The Nintendo 64, of course, had its own single-player masterpieces. (I'd submit Banjo-Kazooie, Star Wars: Rogue Squadron, and two of the all-time great Zelda games, Ocarina of Time and Majora's Mask). But the majority of the N64's truly memorable titles were best when you played them alongside a few friends. In short, the N64 was the first great social console—and 20 years later, it still hasn't quite been surpassed.
Who knows how many friendships were forged by bumping into somebody who happened to have an extra N64 controller—the kid down the street, or the dude down the dorm hall?
The N64's brilliant multiplayer came down to a few key factors. It was the first major console with four controller parts right out of the box, which opened up the opportunity for any ambitious developer to turn their video game into a party. The technology was new enough to both developers and players that game mechanics tended to be both simple and intuitive, which dropped the learning curve on many games to a pick-up-and-play level. And—maybe most importantly of all—technology hadn't yet reached the point when you could play online, so the only way to go head-to-head was by challenging the people sitting on the couch next to you. Who knows how many friendships were forged on the basis over bumping into somebody who happened to have an extra N64 controller—the kid down the street, or the dude down the dorm hall?

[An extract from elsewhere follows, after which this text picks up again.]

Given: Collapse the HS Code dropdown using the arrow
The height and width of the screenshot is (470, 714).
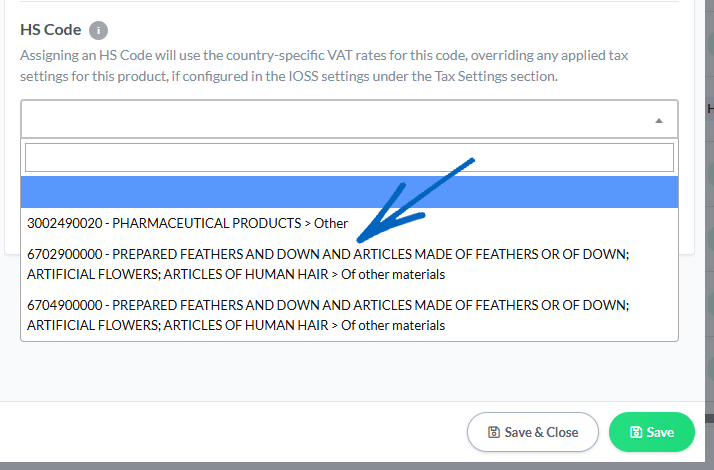Looking at the screenshot, I should [658, 121].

But for all the buzz over specs, a great console lives and dies by its games, and the N64 pushed most of its chips into multiplayer. The Mario spinoffs alone were enough to fuel hours of heated, trash-talk-filled matches. Mario Kart 64. Mario Golf. Mario Tennis. Literally any of the Mario Party games (but preferably 2 or 3, so you didn't rip open the skin on your palm playing that stupid tug-of-war minigame). The original Super Smash Bros. was so good that today—more than 15 years after its release—the biggest tweaks in the subsequent sequels have been as simple as adding more to it. And Goldeneye 007 belongs in a category by itself, supplementing a beefy single-player campaign with an endlessly customizable multiplayer mode that allowed friends to experiment with (and argue over) variants like one-hit kills and proximity mines and giant heads.
None of this is to say that the era of social gaming died with the Nintendo 64. There's nothing wrong with today's multiplayer games—like Destiny, Overwatch, or Rocket League, which have taken competitive and cooperative gaming into deep and compelling new directions. But today, two decades after the N64 first arrived on shelves, I'm craving a few rounds of Goldeneye deathmatch. If you have a spare controller lying around, come on over. No Oddjobs.